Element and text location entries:
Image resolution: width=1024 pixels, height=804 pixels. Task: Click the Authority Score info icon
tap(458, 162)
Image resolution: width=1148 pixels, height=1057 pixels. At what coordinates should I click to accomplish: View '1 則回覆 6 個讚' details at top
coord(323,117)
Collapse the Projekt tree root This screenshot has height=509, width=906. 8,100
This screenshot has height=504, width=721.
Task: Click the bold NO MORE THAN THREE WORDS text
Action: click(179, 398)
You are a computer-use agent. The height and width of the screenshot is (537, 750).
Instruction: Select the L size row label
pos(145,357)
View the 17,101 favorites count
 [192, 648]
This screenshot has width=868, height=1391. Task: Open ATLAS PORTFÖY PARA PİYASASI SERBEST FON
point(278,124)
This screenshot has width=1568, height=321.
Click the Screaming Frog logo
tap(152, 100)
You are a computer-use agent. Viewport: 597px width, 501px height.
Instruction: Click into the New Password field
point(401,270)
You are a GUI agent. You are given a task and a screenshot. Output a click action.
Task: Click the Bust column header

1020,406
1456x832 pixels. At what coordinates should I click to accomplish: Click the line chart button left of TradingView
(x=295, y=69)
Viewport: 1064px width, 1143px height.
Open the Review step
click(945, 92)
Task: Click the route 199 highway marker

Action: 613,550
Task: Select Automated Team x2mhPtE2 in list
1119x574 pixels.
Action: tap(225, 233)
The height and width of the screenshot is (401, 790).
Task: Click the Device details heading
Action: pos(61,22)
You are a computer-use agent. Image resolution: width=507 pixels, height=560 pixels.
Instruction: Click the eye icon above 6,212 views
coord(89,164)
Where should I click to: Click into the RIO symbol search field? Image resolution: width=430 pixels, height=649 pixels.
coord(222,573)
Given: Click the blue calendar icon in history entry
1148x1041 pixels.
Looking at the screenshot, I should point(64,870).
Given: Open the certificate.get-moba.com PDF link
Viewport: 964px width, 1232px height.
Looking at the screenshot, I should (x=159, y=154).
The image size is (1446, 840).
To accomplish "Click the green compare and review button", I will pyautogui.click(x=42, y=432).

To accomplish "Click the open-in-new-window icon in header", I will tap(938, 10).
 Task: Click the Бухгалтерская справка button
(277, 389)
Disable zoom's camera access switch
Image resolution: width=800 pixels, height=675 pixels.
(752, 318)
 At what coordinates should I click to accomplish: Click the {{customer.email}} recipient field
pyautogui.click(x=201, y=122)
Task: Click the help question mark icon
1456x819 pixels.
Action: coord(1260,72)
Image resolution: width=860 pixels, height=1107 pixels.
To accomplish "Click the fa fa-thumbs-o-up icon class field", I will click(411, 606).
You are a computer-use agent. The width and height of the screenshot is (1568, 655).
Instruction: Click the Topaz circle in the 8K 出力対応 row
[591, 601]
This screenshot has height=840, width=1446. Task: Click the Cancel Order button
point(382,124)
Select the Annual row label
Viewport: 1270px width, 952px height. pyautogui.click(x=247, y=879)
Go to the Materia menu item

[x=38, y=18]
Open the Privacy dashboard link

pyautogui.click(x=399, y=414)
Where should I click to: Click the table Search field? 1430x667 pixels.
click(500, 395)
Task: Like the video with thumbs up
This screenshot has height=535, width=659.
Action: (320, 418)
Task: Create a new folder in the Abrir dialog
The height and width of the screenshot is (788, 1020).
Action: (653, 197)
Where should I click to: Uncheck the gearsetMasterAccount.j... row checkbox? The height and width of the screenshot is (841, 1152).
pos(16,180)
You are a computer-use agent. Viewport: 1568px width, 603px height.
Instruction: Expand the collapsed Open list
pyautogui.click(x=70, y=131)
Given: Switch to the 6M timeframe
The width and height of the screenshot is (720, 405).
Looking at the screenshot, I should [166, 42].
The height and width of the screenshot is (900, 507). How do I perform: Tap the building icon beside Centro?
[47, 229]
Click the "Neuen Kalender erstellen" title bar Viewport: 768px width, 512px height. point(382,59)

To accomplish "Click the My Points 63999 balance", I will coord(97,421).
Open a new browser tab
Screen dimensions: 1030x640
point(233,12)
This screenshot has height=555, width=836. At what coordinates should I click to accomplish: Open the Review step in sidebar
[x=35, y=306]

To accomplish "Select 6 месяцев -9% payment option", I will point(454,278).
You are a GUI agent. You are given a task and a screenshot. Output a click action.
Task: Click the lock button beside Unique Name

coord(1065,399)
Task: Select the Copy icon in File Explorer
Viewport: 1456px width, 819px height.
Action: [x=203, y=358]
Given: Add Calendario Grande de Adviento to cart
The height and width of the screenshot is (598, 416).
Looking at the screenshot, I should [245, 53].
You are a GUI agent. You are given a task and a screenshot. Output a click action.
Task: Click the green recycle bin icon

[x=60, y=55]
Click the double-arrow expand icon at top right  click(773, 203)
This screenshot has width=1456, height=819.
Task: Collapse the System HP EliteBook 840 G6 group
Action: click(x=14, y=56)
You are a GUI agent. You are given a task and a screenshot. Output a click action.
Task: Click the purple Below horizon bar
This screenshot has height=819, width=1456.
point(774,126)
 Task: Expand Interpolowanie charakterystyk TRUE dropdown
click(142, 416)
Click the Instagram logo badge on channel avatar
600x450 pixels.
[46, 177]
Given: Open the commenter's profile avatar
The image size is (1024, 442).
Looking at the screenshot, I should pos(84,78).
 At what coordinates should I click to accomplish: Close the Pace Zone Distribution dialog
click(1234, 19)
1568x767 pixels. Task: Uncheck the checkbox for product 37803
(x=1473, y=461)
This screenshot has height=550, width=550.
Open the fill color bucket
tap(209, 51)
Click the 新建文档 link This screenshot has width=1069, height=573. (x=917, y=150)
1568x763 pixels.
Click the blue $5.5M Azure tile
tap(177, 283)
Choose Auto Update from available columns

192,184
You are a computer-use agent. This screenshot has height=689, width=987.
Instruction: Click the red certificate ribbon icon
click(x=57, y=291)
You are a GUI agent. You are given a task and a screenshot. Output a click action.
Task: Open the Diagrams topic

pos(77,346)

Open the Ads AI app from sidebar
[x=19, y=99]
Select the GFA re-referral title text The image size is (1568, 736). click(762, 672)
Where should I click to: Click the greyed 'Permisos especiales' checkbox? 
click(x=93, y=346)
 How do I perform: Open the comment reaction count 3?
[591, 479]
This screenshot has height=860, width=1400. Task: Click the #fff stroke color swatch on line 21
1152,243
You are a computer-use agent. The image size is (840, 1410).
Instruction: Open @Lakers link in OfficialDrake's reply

_Your goal:_
Swap every "computer-use agent" in the entries for "desktop automation agent", and reproduce the entries with nothing else changed.

_Correct response:_
Image resolution: width=1024 pixels, height=804 pixels. Task: Click the Authority Score info icon
tap(458, 162)
Image resolution: width=1148 pixels, height=1057 pixels. At what coordinates should I click to accomplish: View '1 則回覆 6 個讚' details at top
coord(323,117)
Collapse the Projekt tree root This screenshot has height=509, width=906. 8,100
This screenshot has height=504, width=721.
Task: Click the bold NO MORE THAN THREE WORDS text
Action: click(179, 398)
You are a desktop automation agent. The height and width of the screenshot is (537, 750).
Instruction: Select the L size row label
pos(145,357)
View the 17,101 favorites count
 [192, 648]
This screenshot has width=868, height=1391. Task: Open ATLAS PORTFÖY PARA PİYASASI SERBEST FON
point(278,124)
This screenshot has width=1568, height=321.
Click the Screaming Frog logo
tap(152, 100)
You are a desktop automation agent. Viewport: 597px width, 501px height.
Instruction: Click into the New Password field
point(401,270)
You are a GUI agent. You are given a task and a screenshot. Output a click action.
Task: Click the Bust column header

1020,406
1456x832 pixels. At what coordinates should I click to accomplish: Click the line chart button left of TradingView
(x=295, y=69)
Viewport: 1064px width, 1143px height.
Open the Review step
click(945, 92)
Task: Click the route 199 highway marker

Action: 613,550
Task: Select Automated Team x2mhPtE2 in list
1119x574 pixels.
Action: tap(225, 233)
The height and width of the screenshot is (401, 790).
Task: Click the Device details heading
Action: pos(61,22)
You are a desktop automation agent. Image resolution: width=507 pixels, height=560 pixels.
Instruction: Click the eye icon above 6,212 views
coord(89,164)
Where should I click to: Click into the RIO symbol search field? Image resolution: width=430 pixels, height=649 pixels.
coord(222,573)
Given: Click the blue calendar icon in history entry
1148x1041 pixels.
Looking at the screenshot, I should point(64,870).
Given: Open the certificate.get-moba.com PDF link
Viewport: 964px width, 1232px height.
Looking at the screenshot, I should (x=159, y=154).
The image size is (1446, 840).
To accomplish "Click the green compare and review button", I will pyautogui.click(x=42, y=432).

To accomplish "Click the open-in-new-window icon in header", I will tap(938, 10).
 Task: Click the Бухгалтерская справка button
(277, 389)
Disable zoom's camera access switch
Image resolution: width=800 pixels, height=675 pixels.
(752, 318)
 At what coordinates should I click to accomplish: Click the {{customer.email}} recipient field
pyautogui.click(x=201, y=122)
Task: Click the help question mark icon
1456x819 pixels.
Action: coord(1260,72)
Image resolution: width=860 pixels, height=1107 pixels.
To accomplish "Click the fa fa-thumbs-o-up icon class field", I will click(411, 606).
You are a desktop automation agent. The width and height of the screenshot is (1568, 655).
Instruction: Click the Topaz circle in the 8K 出力対応 row
[591, 601]
This screenshot has height=840, width=1446. Task: Click the Cancel Order button
point(382,124)
Select the Annual row label
Viewport: 1270px width, 952px height. pyautogui.click(x=247, y=879)
Go to the Materia menu item

[x=38, y=18]
Open the Privacy dashboard link

pyautogui.click(x=399, y=414)
Where should I click to: Click the table Search field? 1430x667 pixels.
click(500, 395)
Task: Like the video with thumbs up
This screenshot has height=535, width=659.
Action: (320, 418)
Task: Create a new folder in the Abrir dialog
The height and width of the screenshot is (788, 1020).
Action: (653, 197)
Where should I click to: Uncheck the gearsetMasterAccount.j... row checkbox? The height and width of the screenshot is (841, 1152).
pos(16,180)
You are a desktop automation agent. Viewport: 1568px width, 603px height.
Instruction: Expand the collapsed Open list
pyautogui.click(x=70, y=131)
Given: Switch to the 6M timeframe
The width and height of the screenshot is (720, 405).
Looking at the screenshot, I should [166, 42].
The height and width of the screenshot is (900, 507). How do I perform: Tap the building icon beside Centro?
[47, 229]
Click the "Neuen Kalender erstellen" title bar Viewport: 768px width, 512px height. point(382,59)

To accomplish "Click the My Points 63999 balance", I will coord(97,421).
Open a new browser tab
Screen dimensions: 1030x640
point(233,12)
This screenshot has height=555, width=836. At what coordinates should I click to accomplish: Open the Review step in sidebar
[x=35, y=306]

To accomplish "Select 6 месяцев -9% payment option", I will point(454,278).
You are a GUI agent. You are given a task and a screenshot. Output a click action.
Task: Click the lock button beside Unique Name

coord(1065,399)
Task: Select the Copy icon in File Explorer
Viewport: 1456px width, 819px height.
Action: [x=203, y=358]
Given: Add Calendario Grande de Adviento to cart
The height and width of the screenshot is (598, 416).
Looking at the screenshot, I should [245, 53].
You are a GUI agent. You are given a task and a screenshot. Output a click action.
Task: Click the green recycle bin icon

[x=60, y=55]
Click the double-arrow expand icon at top right  click(773, 203)
This screenshot has width=1456, height=819.
Task: Collapse the System HP EliteBook 840 G6 group
Action: click(x=14, y=56)
You are a GUI agent. You are given a task and a screenshot. Output a click action.
Task: Click the purple Below horizon bar
This screenshot has height=819, width=1456.
point(774,126)
 Task: Expand Interpolowanie charakterystyk TRUE dropdown
click(142, 416)
Click the Instagram logo badge on channel avatar
600x450 pixels.
[46, 177]
Given: Open the commenter's profile avatar
The image size is (1024, 442).
Looking at the screenshot, I should pos(84,78).
 At what coordinates should I click to accomplish: Close the Pace Zone Distribution dialog
click(1234, 19)
1568x767 pixels. Task: Uncheck the checkbox for product 37803
(x=1473, y=461)
This screenshot has height=550, width=550.
Open the fill color bucket
tap(209, 51)
Click the 新建文档 link This screenshot has width=1069, height=573. (x=917, y=150)
1568x763 pixels.
Click the blue $5.5M Azure tile
tap(177, 283)
Choose Auto Update from available columns

192,184
You are a desktop automation agent. This screenshot has height=689, width=987.
Instruction: Click the red certificate ribbon icon
click(x=57, y=291)
You are a GUI agent. You are given a task and a screenshot. Output a click action.
Task: Open the Diagrams topic

pos(77,346)

Open the Ads AI app from sidebar
[x=19, y=99]
Select the GFA re-referral title text The image size is (1568, 736). click(762, 672)
Where should I click to: Click the greyed 'Permisos especiales' checkbox? 
click(x=93, y=346)
 How do I perform: Open the comment reaction count 3?
[591, 479]
This screenshot has height=860, width=1400. Task: Click the #fff stroke color swatch on line 21
1152,243
You are a desktop automation agent. The image size is (840, 1410).
Instruction: Open @Lakers link in OfficialDrake's reply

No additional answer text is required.